Without warning, a thunderclap echoes in the chamber. The Macon in Kevlar staggers back as the one in khakis surges toward Jonas . . . and past him. Jonas spins toward him just in time to see the man’s head snap back in a grotesque replay of Macon’s demise back in Switzerland. This time, though, the entire base of his skull explodes and pulls Macon backward like a string.

Then Jonas notices Eva with a gun in her hand. It’s a Glock, just like the one the original Macon once gave him. She holds it in a two-handed grip, her stance wide. She’s had training—that much is clear. Her expression holds a steely-eyed confidence as she pulls the trigger again, and Jonas watches the top of the Glock trombone back and forth as it spits out a shell casing, which pinwheels away.

The next shot strikes the other Macon in the center of his forehead. He collapses next to his doppelgänger, instantly dead. The two Macons share the same vacant stare.

Eva lowers the gun. “Are you okay?”

Eva shoulders past him toward the entrance of the Inner Ring. “C’mon,” she says. “Someone might have heard those shots. We have to keep moving.”

As he follows her into the Inner Ring, his power of speech returns. “You brought a gun?”

“I bought a gun,” she corrects him, “after you told me about the mad scientist—literally, a very mad scientist—and his mercenary. It wasn’t easy, but I figured it’d be worth the trouble.”

“Wasn’t easy? Japan’s gun laws are among the most stringent in the world.”

Your world maybe.”

Jonas looks back at the pair of Macons. “You killed those men—”

“From what you’ve told me, there are millions of others where those two came from.”

“What I mean is . . . where’d you learn to shoot a gun?”

“My husband taught me. He wanted me to be safe.” Her voice grows distant. “I don’t really want to talk about him right now.”

They walk in silence, following the curve of the tunnel, skulking in haste for what seems like half a mile before the tunnel’s curve reveals the presence of two security guards. Both men in their early thirties. Both armed.

Jonas’s adrenaline spikes. One of the guards reaches for his sidearm while the other keys his walkie-talkie’s shoulder microphone.

Roku-Gōki kara chūō e. Sekushon san-hachi ni shin’nyū-sha ni-mei. Otome,” he reports in rapid-fire Japanese.

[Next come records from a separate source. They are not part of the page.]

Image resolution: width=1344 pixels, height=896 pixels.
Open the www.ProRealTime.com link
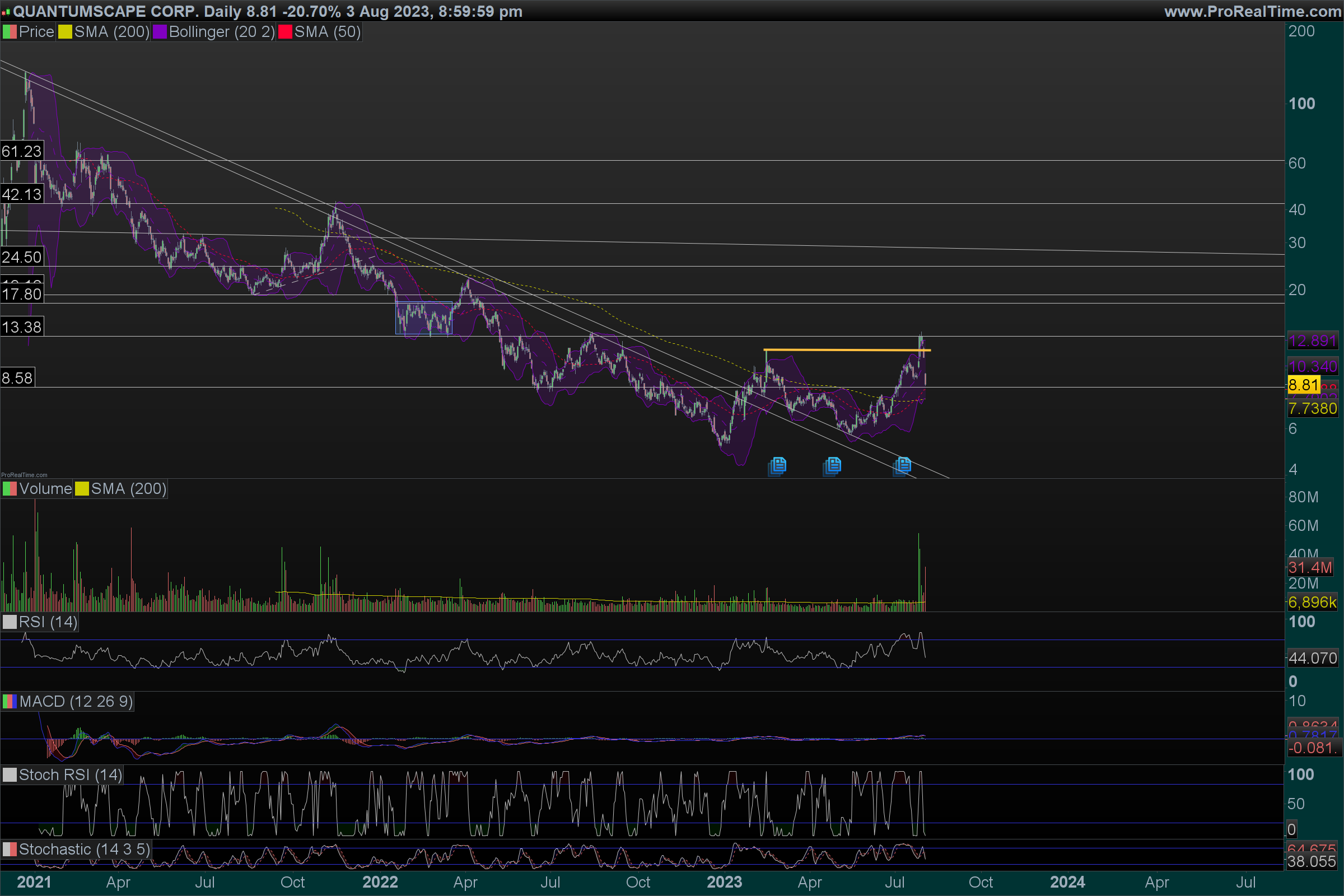[x=1253, y=11]
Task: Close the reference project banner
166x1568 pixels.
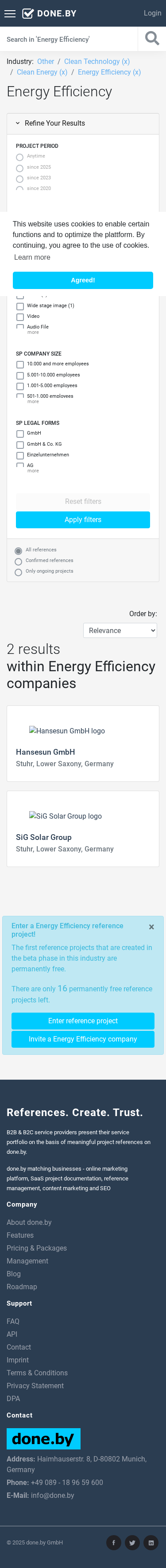Action: pos(151,927)
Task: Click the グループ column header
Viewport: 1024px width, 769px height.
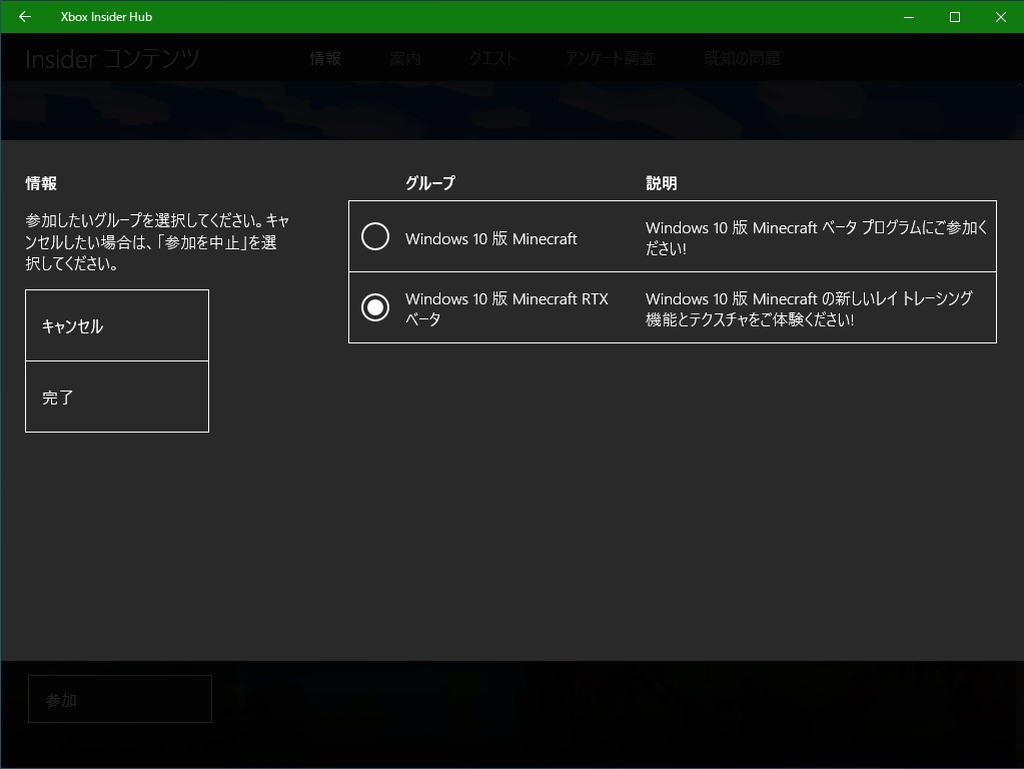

Eva throws Jonas a panicked look. What do we do? Shooting the Macons was one thing, but the cold-blooded murder of two security guards doing their duty is quite another. Before Jonas can answer, the guard with the sidearm points it straight at Eva.

Anata no buki o otose,” he orders.

Eva doesn’t seem to understand whether he wants her to put her hands up, get down on the floor, put her gun down, or some combination of the three.

Anata no buki o otose,” he repeats, only louder. As if lack of volume is the only reason she can’t understand him. He takes a mighty step forward and slaps the gun out of her hand. It clatters to the floor, and he kicks it down the length of the tunnel, back in the direction where Jonas and Eva came from.

Meanwhile, his partner spins Jonas around, pressing him against the tunnel wall. The armed guard does the same with Eva.

“Wait. I can explain,” Jonas says, but the protestation sounds pathetic.

“Ashi o hiroge. Buki o motte imasu ka?”

The guard with the walkie-talkie begins frisking Jonas. His partner confiscates Eva’s purse. Both maneuvers are executed with more violence than seems necessary.

The armed guard tears through the contents of Eva’s purse, producing a small black Moleskine notebook. He rifles through the pages, finding them all covered in Jonas’s baroque equations and crude schematic drawings of the tether’s inner workings. “Kore wa nan da,” he demands. Tell me what this is.

Jonas asked Eva to bring the notebook “just in case,” a stopgap to buttress the formulae inked on his arms. Belt and suspenders. Now, though, the calculations and sketches look like the ramblings of a madman, the plans of a would-be bomber.